**Task:** Copy exactly, and only, the lines from the line containing "800x600 pixels." through the last line of the records below, both included, and leave out any pictures.

**Material supplied:**
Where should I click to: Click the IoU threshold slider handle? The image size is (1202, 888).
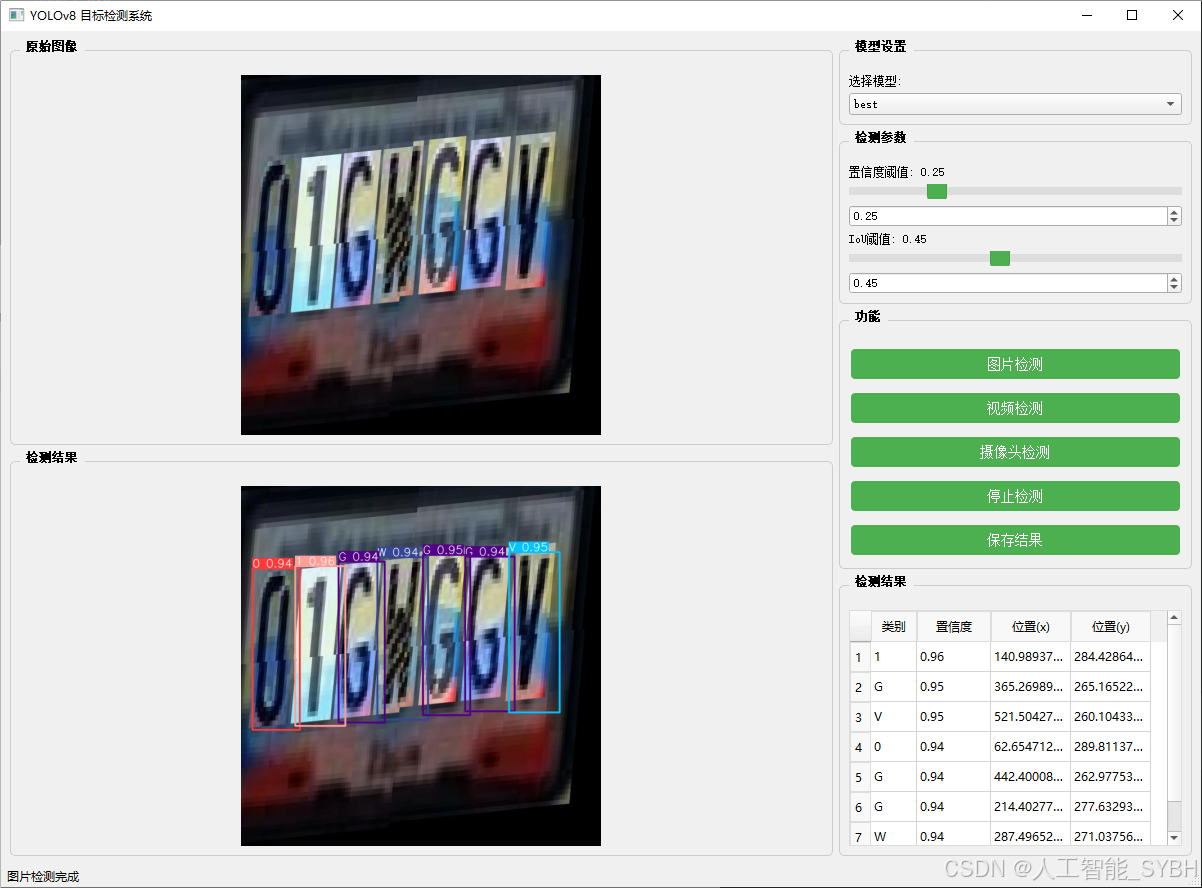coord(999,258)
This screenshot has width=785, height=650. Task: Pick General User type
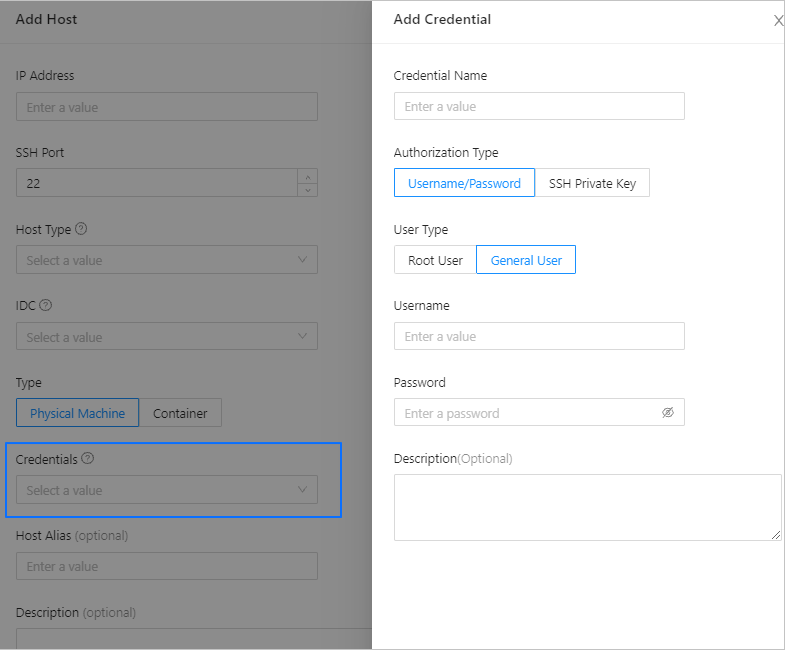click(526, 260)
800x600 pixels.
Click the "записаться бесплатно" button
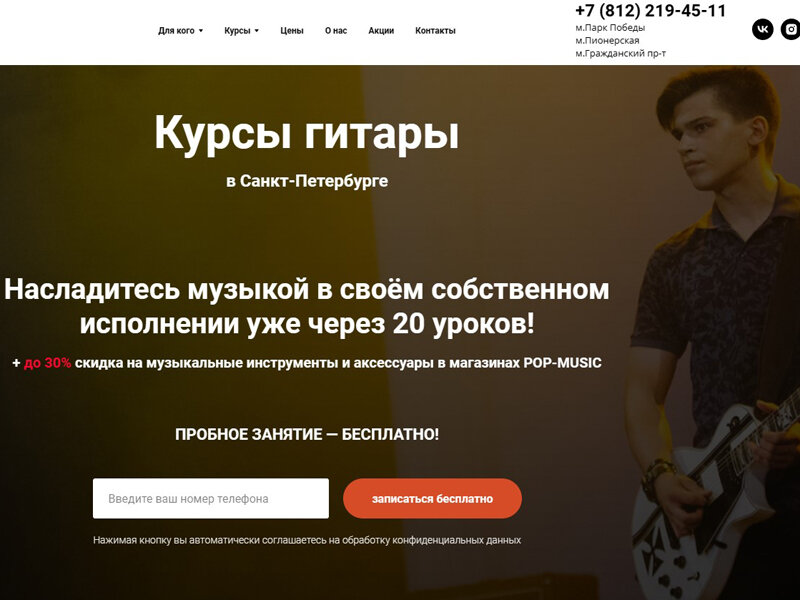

**Exercise output:**
800x600 pixels.
Click the "записаться бесплатно" button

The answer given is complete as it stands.